_Textauszug:_
=======
Von der Stimmung auf dem Turm der Sinne-Symposium 2013 habe ich schon berichtet, genauso wie über die beiden ersten Vorträge des Samstags. Hier kommt nun das, was ich vom lästerlichen Samstag-Vortrag Nr. 3 mitgenommen habe.
Auf Ansgar Beckermann hatte ich mich schon gefreut, weil er gut verständliche und humorvolle Vorträge hält (und weil ich durch ihn und seinen Symposiumsvortrag von 2011 weiß, wie eigentlich meine Haltung zum Freien Willen genannt wird).
=======
_Aufgeführte Einträge:_
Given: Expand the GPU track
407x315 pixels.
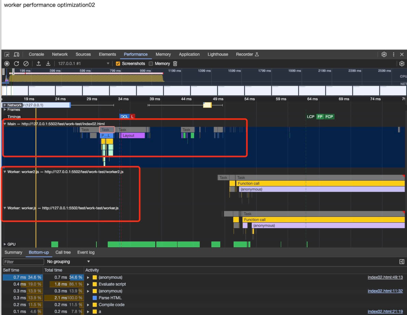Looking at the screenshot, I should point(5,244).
=======
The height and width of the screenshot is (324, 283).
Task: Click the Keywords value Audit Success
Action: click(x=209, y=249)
=======
_Arbeitsauftrag:_
Übersetze den Satz „Hier kommt nun das, was ich vom lästerlichen Samstag-Vortrag Nr. 3 mitgenommen habe.“ aus dem Textauszug ins Englische.

_Lösung:_
Here now is what I took away from the blasphemous Saturday talk no. 3.